Wall Street walked away with billions in bailout money, and then walked away from the housing mess they created. But they want even more. All the while they are sitting on top of huge profits and taking enormous tax breaks. The six largest banks in the country, including Wells Fargo, Bank of America and JPMorgan Chase, together paid an approximate tax rate of only 11 percent of their pretax U.S. earnings in 2009 and 2010, less than half of what other businesses pay. I wish someone in this place could explain why this is allowed to go on.
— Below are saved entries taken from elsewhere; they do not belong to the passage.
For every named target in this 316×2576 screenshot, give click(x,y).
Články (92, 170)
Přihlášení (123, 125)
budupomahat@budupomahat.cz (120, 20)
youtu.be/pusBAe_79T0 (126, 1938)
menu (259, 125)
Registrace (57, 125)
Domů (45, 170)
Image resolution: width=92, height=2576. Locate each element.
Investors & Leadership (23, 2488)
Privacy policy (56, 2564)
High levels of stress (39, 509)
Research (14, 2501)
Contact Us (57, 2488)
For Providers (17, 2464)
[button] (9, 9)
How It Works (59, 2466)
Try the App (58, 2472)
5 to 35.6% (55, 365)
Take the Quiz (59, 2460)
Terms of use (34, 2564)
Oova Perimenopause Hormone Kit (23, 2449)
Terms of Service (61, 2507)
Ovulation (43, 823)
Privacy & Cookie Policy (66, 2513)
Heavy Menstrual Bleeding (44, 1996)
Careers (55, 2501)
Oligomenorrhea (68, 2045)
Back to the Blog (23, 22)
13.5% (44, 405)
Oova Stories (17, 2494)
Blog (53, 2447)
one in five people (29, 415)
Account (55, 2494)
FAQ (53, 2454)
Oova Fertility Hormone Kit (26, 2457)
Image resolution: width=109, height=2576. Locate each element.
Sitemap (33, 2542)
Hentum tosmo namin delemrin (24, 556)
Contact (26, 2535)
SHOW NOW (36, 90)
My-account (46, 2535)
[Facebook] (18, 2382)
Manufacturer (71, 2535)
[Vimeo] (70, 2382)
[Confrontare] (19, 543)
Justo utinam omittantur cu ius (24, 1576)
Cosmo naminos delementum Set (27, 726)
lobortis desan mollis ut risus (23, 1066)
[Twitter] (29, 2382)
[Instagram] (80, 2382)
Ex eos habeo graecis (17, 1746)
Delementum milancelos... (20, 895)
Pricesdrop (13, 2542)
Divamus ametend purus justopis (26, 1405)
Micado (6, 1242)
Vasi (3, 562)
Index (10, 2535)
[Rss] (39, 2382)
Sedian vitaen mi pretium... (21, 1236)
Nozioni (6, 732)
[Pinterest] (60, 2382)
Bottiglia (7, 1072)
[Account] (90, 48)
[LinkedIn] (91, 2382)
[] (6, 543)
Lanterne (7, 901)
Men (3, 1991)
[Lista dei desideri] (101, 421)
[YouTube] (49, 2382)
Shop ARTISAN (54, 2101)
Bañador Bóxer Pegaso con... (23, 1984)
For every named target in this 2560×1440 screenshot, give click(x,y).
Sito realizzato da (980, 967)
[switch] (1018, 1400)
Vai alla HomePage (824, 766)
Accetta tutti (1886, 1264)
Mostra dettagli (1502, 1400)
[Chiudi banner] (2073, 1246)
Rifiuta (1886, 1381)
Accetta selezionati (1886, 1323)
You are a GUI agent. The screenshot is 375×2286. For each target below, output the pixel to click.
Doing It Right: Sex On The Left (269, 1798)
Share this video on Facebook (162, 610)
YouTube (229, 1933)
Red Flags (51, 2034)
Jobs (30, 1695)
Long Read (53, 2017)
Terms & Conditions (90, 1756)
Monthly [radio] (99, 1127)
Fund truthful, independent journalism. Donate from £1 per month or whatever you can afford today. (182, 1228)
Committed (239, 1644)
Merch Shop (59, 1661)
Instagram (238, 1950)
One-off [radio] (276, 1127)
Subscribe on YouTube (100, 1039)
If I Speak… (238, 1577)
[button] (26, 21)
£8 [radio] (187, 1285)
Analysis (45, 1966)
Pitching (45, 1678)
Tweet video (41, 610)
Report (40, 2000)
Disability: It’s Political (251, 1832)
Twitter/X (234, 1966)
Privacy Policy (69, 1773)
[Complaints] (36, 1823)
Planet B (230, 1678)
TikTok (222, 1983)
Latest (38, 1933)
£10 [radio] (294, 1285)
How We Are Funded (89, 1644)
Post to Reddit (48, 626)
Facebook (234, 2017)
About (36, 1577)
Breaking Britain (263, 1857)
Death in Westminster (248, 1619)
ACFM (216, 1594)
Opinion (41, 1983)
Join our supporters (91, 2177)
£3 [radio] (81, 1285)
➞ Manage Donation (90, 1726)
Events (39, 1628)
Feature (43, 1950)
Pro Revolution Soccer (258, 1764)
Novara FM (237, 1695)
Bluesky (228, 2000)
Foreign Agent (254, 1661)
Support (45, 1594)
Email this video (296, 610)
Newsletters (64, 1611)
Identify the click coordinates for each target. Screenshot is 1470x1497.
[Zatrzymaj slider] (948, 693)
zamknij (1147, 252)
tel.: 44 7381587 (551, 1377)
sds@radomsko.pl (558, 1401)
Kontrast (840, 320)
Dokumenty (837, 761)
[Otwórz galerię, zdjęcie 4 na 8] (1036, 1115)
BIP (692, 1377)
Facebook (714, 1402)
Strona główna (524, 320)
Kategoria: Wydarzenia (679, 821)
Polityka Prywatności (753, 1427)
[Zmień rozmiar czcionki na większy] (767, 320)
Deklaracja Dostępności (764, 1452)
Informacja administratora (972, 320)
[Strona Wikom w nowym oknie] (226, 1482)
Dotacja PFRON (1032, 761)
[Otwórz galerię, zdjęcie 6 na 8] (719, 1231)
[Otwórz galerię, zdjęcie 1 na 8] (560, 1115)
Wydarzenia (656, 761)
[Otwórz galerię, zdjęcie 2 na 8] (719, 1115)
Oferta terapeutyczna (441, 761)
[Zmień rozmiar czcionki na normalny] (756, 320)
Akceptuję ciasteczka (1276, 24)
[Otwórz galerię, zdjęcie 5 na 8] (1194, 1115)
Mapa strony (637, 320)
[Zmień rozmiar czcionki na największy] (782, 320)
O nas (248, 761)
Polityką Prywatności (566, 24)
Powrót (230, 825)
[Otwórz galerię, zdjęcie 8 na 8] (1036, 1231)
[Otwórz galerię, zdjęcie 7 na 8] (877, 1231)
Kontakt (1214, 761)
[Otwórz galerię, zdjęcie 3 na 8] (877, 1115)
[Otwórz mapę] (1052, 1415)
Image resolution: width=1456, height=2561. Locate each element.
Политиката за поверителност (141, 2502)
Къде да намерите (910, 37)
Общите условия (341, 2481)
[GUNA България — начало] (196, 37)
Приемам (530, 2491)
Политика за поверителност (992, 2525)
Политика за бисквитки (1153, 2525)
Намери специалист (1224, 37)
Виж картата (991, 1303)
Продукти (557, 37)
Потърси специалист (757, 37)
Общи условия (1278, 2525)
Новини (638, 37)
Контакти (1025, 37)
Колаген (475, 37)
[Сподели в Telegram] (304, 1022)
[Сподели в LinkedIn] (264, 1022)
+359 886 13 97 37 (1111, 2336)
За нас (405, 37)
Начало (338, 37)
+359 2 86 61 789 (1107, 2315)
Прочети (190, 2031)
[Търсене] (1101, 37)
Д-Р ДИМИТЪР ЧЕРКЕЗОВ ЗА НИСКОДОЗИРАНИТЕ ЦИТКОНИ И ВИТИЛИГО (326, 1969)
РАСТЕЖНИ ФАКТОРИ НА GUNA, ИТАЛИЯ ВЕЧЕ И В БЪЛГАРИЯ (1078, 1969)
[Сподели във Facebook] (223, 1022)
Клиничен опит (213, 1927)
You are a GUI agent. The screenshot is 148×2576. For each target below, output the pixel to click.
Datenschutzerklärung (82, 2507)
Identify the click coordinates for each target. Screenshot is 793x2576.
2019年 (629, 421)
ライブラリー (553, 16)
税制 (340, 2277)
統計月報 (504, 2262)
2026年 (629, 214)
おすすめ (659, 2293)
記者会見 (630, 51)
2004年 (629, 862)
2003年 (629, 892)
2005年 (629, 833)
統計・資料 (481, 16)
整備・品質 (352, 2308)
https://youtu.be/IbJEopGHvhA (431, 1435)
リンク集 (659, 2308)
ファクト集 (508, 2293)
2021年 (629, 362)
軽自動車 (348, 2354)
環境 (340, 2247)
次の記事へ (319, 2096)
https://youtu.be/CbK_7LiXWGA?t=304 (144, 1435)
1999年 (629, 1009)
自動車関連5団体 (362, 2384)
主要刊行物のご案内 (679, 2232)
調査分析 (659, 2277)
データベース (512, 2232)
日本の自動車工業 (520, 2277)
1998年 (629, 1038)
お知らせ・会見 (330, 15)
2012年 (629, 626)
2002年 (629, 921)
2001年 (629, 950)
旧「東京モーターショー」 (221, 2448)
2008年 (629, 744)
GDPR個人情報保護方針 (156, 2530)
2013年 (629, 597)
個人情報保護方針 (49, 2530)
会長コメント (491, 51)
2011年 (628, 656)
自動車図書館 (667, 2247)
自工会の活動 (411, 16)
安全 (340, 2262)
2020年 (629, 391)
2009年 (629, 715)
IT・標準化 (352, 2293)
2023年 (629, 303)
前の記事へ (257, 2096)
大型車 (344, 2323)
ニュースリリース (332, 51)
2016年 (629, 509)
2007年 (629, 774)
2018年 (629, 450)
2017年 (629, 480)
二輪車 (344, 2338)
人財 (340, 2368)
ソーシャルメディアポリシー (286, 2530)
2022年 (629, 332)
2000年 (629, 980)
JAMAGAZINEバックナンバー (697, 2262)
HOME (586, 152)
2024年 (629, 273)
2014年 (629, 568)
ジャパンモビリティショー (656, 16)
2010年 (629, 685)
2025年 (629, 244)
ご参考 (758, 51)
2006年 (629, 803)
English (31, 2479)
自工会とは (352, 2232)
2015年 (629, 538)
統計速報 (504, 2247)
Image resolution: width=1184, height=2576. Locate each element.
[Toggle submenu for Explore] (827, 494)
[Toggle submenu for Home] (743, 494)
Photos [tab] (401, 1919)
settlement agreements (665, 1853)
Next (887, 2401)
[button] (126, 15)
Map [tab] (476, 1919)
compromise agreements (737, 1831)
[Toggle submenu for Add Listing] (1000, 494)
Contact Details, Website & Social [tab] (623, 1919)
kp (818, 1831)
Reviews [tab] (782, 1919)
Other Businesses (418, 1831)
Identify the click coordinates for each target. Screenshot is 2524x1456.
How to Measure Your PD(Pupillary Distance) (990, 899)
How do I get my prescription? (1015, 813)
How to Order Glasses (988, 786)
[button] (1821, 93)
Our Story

We need to understand that this foreclosure crisis is far from over. In the first quarter of this year alone, approximately 215,000 more properties were in foreclosure across our country, and another 700,000 properties were either in foreclosure filings, received default notice, bank repossession or scheduled auction. As these banks continue to agglomerate these properties that are becoming vacant, neighborhoods across our country are being devalued and continue to disintegrate. Every Member here knows what I'm talking about.

There are some signs that our economy is slowly improving. But, boy, we aren't out of the woods yet. Moody's is predicting that housing prices across our Nation will continue to fall by as much as 5 percent by this year's end--I should say 5 percent more. We cannot sit on our hands and hope the situation gets better. Revival of the housing sector and the jobs it creates has always played a crucial and leading role in any economic recovery. We need to work to help struggling families stay in their homes, protect neighborhoods from being riddled with vacant structures and get our economy moving again by arresting the continuing decline in our vital housing assets built up over decades coast to coast.

Importantly, revitalizing and reoccupying the troubled housing stock would put millions of Americans to work. And isn't it over time to do exactly that?